Mit 17 Toren, darunter einem entscheidenden in der Relegation, rettete er die Niedersachsen vorm Abstieg. Am Samstag wird Torjäger offiziell vom VfL verabschiedet. „Mario genießt sehr hohes Ansehen“, sagt Sportdirektor Olaf Rebbe über den ehemaligen Kapitän, der sich dennoch auf Pfiffe gefasst machen wird.

Nicht nur die Fronten hat er gewechselt, sondern in der laufenden Saison auch nur einmal für die „Wölfe“ getroffen. Und die wünschen sich primär, es möge ruhig noch dauern, ehe bei Mario Gomez wieder der Knoten platzt und der VfB Stuttgart den ersten Auswärtssieg feiert.

Ein Wiedersehen ohne Groll

141 Tage nach dem folgenschweren Zusammenprall zwischen Christian Gentner, 32, und Wolfsburgs Torwart Koen Casteels, 25, steht ein Wiedersehen ohne Groll bevor. „Von meiner Seite bleibt da nichts hängen, ich bin überzeugt davon, dass es keine Absicht war.
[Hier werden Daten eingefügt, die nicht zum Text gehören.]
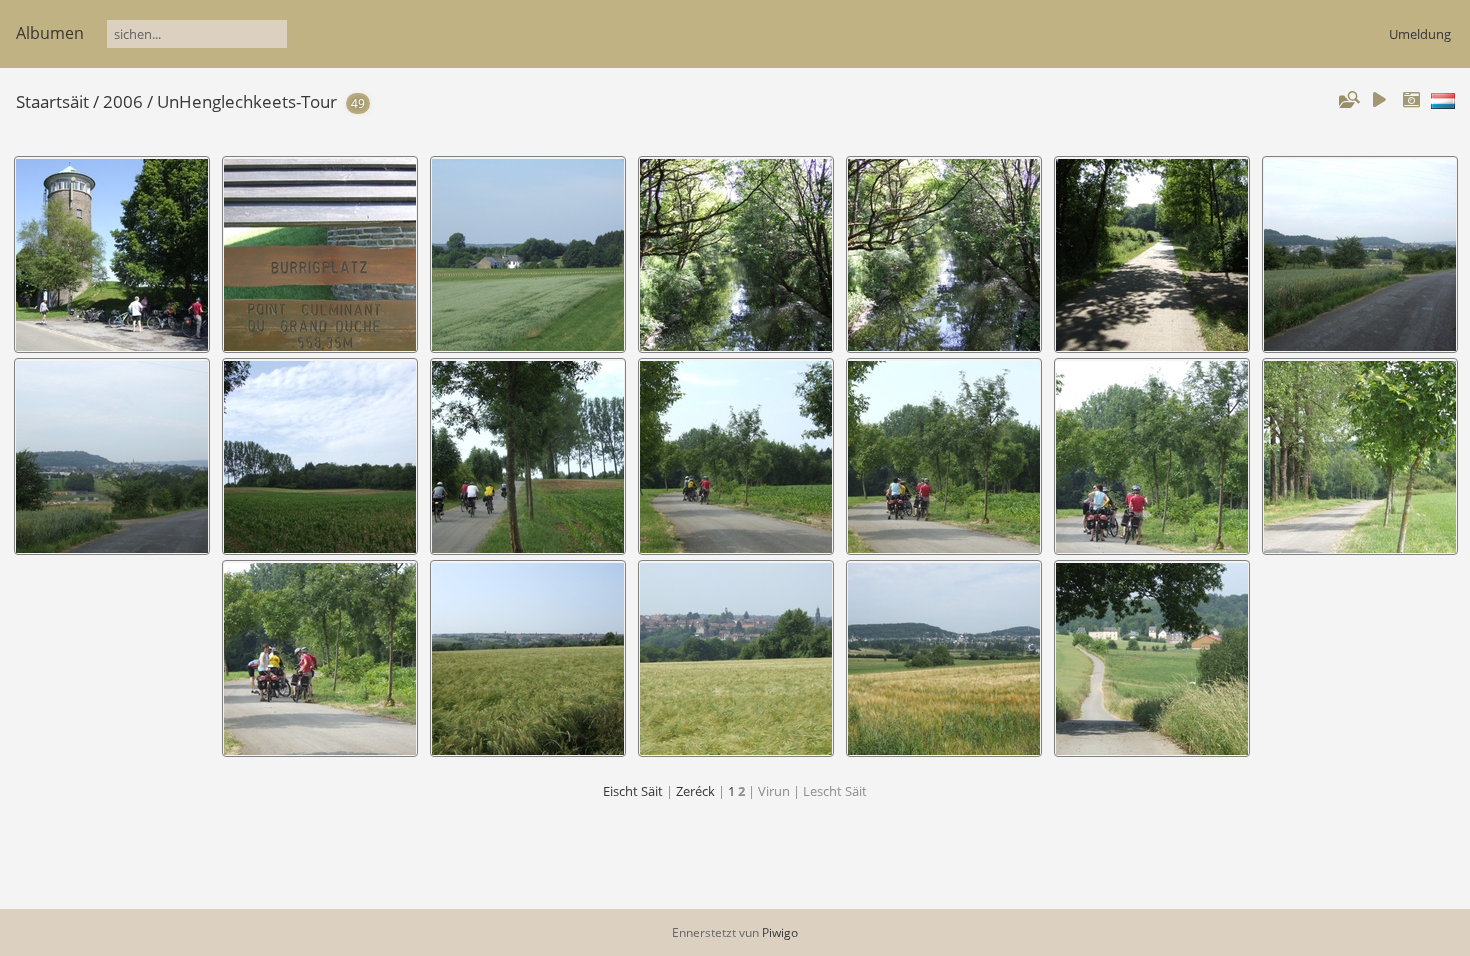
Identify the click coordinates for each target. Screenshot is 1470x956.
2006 (123, 101)
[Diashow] (1379, 100)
Es war eine klare Aktion zum Ball“, sagt Gentner. Am 16. September 2017 hatte ihn Casteels im Hinrundenspiel so hart mit dem Knie im Gesicht getroffen, dass zwei Operationen nötig waren wegen diverser Brüche (Augenhöhle, Oberkiefer, Nasenbein). Seit seinem Comeback gut zwei Monate später spielt Gentner mit Maske, die er planmäßig ein halbes Jahr lang tragen soll, bis die Knochen vollständig geheilt sind.